项目作者: yinlixiang

项目描述 :
Learn Cpython Internals
高级语言:
项目地址: git://github.com/yinlixiang/Python_VM.git
创建时间: 2019-04-23T21:09:24Z
项目社区:https://github.com/yinlixiang/Python_VM

开源协议:GNU General Public License v3.0

下载


Cpython 源码阅读

Python Grammar

Python Grammar:
介绍Python语法、编译执行过程及Cypython架构UML图

Python 源码执行过程

https://hackmd.io/s/ByMHBMjFe

repo: https://github.com/python/cpython/tree/29d018aa63b72161cfc67602dc3dbd386272da64

  1. Main [Programs/python.c]
  2. => Py_Main [Modules/main.c]
  3. => pymain_main
  4. => pymain_init
  5. => _PyRuntime_Initialize
  6. => _Py_InitializeFromWideArgs
  7. => init_python
  8. => _Py_InitializeMainInterpreter
  9. => _Py_RunMain
  10. => PyRun_AnyFileExFlags
  11. => PyParser_ASTFromFileObject
  12. => PyParser_ParseFileObject
  13. => PyTokenizer_FromFile
  14. => parsetok: for (;;) {PyTokenizer_Get}
  15. => PyAST_FromNodeObject
  16. => run_mod
  17. => PyAST_CompileObject
  18. => PySymtable_BuildObject:
  19. symtable_visit_stmt(st,stmt_ty) for stmt_ty in asdl_seq
  20. => compiler_mod
  21. => compiler_enter_scope
  22. => compiler_body:
  23. VISIT(c, stmt, stmt_ty) for stmt_ty in asdl_seq
  24. => compiler_exit_scope
  25. => assemble
  26. => run_eval_code_obj
  27. => PyEval_EvalCode
  28. => PyEval_EvalCodeEx
  29. => _PyEval_EvalCodeWithName
  30. => _PyFrame_New_NoTrack
  31. => PyEval_EvalFrameEx
  32. => eval_frame
  33. => _PyEval_EvalFrameDefault:
  34. main_loop

Design of CPython’s Compiler

https://cpython-devguide.readthedocs.io/compiler

Compiler process:

  1. Parse source code into a parse tree (Parser/parsetok.c)
  2. Transform parse tree into an Abstract Syntax Tree (Python/ast.c)
  3. Transform AST into a Control Flow Graph (Python/compile.c)
  4. Emit bytecode based on the Control Flow Graph (Python/compile.c)

Excution:

  1. Executes byte code (Python/ceval.c)

Parse Trees

an LL(1) parser: Compilers: Principles, Techniques, and Tools

Python grammar: Grammar/Grammar Include/graminit.h

Python tokens: Grammar/Tokens Include/token.h

The parse tree: Include/node.h

  • CHILD(node *, int)
  • RCHILD(node *, int)
  • NCH(node *): Number of children
  • STR(node *)
  • TYPE(node *)
  • REQ(node *, TYPE)
  • LINENO(node *)

Parser/parsetok.c

  • parsetok

Abstract Syntax Trees (AST)

The Zephyr Abstract Syntax Description Language - Princeton CS

Python AST nodes: Parser/Python.asdl Parser/asdl.py

Python/asdl.c Include/asdl.h

Python/Python-ast.c Include/Python-ast.h

xxx_ty: AST node

asdl_seq *: a sequence of AST nodes

  • _Py_asdl_seq_new(Py_ssize_t, PyArena *)
  • asdl_seq_GET(asdl_seq *, int)
  • asdl_seq_SET(asdl_seq *, int, stmt_ty)
  • asdl_seq_LEN(asdl_seq *)

Memory Management

an arena: a memory is pooled in a single location for easy allocation and removal.
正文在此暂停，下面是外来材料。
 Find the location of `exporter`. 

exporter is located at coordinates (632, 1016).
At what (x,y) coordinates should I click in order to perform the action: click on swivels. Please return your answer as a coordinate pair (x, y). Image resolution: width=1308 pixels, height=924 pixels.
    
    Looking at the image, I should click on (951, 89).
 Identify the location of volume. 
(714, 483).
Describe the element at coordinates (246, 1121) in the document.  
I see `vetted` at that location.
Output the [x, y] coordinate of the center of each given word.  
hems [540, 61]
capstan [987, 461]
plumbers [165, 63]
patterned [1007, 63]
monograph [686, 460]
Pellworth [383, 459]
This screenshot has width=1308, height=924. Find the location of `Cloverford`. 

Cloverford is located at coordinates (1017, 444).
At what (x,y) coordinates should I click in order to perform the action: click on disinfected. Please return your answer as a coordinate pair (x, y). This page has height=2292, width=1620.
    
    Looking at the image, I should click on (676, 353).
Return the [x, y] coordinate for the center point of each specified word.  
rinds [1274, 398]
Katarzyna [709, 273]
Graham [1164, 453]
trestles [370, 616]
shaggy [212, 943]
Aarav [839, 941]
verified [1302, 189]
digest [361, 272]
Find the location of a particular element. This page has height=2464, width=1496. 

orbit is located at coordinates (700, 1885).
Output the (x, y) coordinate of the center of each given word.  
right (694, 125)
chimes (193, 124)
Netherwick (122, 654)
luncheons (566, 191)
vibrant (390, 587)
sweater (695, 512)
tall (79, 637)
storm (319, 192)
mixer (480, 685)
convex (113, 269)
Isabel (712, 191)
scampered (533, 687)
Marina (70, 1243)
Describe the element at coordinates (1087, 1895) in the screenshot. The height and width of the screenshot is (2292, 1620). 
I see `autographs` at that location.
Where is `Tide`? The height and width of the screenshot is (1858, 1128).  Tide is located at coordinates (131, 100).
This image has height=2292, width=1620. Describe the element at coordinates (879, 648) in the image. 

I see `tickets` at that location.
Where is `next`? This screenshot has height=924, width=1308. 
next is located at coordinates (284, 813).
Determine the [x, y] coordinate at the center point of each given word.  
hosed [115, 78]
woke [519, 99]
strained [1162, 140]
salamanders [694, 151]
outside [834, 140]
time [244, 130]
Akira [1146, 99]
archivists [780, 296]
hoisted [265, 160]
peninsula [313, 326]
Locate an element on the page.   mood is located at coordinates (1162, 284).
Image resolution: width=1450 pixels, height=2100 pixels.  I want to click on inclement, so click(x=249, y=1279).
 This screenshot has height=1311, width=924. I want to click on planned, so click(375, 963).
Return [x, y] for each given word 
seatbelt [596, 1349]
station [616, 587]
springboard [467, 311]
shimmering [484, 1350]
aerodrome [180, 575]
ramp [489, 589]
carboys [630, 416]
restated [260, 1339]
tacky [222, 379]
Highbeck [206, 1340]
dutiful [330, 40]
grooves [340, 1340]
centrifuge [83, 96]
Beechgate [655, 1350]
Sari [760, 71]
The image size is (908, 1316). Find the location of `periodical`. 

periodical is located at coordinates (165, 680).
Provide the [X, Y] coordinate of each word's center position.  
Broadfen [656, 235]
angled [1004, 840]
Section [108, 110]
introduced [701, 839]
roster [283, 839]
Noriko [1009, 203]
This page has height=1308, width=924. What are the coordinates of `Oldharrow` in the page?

Include/pyarena.h Python/pyarena.c

PyArena structure

  • PyArena_New()
  • PyArena_Free()
  • PyArena_AddPyObject()

Parse Tree to AST

Python/ast.c

  • PyAST_FromNode()
    • PyAST_FromNodeObject()
      • ast_for_xxx => xxx_ty

Control Flow Graphs (CFG)

a directed graph: models the flow of a program using basic blocks

Python bytecode: intermediate representation (IR)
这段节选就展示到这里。